MTAA Super
- Type: Non-Profit
- Industry: Industry superannuation
- Products: Superannuation
- Website: www.mtaasuper.com.au

= MTAA Super =

MTAA Super (Motor Trades Association of Australia Superannuation Fund) is an industry superannuation fund established to serve the motor trades and allied industries.

Created in 1989, it has become one of Australia's largest super funds. As at 2019, MTAA Super has more than $12 billion funds under management and represents more than 200,000 members and more than 50,000 active employers.

MTAA Super is a public offer fund and allows membership to all Australians.

MTAA Super was named SuperRatings seven year platinum performer for 2003-2010. In 2020, the fund was again awarded Platinum Rating by SuperRatings, who named MTAA Super a “best value for money” super fund.

MTAA Super merged with Tasplan on 1st April 2021 and became Spirit Super.

From 1 Nov 2024, CareSuper will merge with Spirit Super (ex MTA Super).

==Read The Signs==
Read The Signs is a join initiative between Lifeline Australia and MTAA Super. This program is aimed at promoting suicide prevention among MTAA Super members. Launched in September 2004, Read The Signs was a result of the concern at the numbers of suicide deaths in Australia.
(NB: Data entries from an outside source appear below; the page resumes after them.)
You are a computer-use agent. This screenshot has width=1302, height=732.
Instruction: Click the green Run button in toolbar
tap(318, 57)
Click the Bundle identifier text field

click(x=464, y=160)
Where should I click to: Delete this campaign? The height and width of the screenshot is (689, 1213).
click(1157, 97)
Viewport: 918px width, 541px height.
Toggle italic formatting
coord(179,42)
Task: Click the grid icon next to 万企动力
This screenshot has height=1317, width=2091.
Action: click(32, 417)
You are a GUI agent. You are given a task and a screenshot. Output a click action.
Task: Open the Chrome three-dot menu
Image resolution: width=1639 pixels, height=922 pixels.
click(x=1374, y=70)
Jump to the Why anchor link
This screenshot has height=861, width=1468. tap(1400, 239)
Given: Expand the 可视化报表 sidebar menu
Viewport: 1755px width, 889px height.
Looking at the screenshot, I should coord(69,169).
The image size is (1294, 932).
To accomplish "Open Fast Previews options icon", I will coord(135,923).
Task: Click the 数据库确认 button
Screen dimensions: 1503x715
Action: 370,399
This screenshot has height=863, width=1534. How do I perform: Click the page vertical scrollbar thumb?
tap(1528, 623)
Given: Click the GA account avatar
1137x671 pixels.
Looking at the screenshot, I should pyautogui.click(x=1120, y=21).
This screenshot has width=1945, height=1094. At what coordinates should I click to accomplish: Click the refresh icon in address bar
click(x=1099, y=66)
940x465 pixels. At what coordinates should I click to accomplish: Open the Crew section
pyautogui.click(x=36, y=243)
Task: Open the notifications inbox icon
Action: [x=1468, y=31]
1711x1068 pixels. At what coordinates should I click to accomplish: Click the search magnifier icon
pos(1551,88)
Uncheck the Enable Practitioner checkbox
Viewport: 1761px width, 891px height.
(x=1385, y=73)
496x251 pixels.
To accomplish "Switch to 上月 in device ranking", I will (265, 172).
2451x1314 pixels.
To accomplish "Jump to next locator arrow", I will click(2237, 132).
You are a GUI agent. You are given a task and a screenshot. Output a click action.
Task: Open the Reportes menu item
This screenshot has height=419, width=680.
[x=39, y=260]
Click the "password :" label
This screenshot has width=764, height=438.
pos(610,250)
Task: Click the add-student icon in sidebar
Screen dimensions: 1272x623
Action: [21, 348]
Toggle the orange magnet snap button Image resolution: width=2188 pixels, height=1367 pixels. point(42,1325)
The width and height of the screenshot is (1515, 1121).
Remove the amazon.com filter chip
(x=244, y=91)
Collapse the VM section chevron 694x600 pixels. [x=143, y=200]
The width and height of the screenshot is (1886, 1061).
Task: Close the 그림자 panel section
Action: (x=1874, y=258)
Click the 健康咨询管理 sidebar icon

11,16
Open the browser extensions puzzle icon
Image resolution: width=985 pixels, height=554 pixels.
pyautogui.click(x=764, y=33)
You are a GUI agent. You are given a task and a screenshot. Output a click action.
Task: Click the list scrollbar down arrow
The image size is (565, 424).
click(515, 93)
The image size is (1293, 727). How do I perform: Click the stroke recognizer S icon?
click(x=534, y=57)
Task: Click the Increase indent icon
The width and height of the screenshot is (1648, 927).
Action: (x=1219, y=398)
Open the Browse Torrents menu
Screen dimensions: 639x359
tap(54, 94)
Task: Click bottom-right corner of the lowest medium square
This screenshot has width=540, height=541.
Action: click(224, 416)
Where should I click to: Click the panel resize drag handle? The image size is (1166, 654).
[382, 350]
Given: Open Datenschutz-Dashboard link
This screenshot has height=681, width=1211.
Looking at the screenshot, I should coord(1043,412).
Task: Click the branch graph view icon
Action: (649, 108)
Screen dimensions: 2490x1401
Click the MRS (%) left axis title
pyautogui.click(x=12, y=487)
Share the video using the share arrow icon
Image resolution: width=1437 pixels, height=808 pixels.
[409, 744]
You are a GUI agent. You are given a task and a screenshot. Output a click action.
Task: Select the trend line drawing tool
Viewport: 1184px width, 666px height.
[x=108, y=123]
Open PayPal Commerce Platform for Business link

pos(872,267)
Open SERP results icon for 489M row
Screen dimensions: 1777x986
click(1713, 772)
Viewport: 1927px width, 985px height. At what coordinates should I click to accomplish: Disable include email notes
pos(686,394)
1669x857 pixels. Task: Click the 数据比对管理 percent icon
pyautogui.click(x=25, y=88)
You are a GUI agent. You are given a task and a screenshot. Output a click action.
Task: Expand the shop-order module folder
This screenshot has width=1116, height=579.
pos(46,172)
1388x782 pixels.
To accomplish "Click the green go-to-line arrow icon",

Statistics indicate that suicides account for 25% of all deaths amongst young male Australians between the ages of 15 and 24.

==Partners==
MTAA Super partners with two main organisations.

===V8 Supercar Series===
The V8 Supercar Series is an international car racing event. The importance of this event in the Australia motoring industry was recognised by MTAA Super.

===Lifeline Australia===
Lifeline Australia is a non-profit organisation delivering a range of counselling and support services addressing social issues. In partnership with Lifeline Australia, MTAA Super launched the Read The Signs initiative in 2004.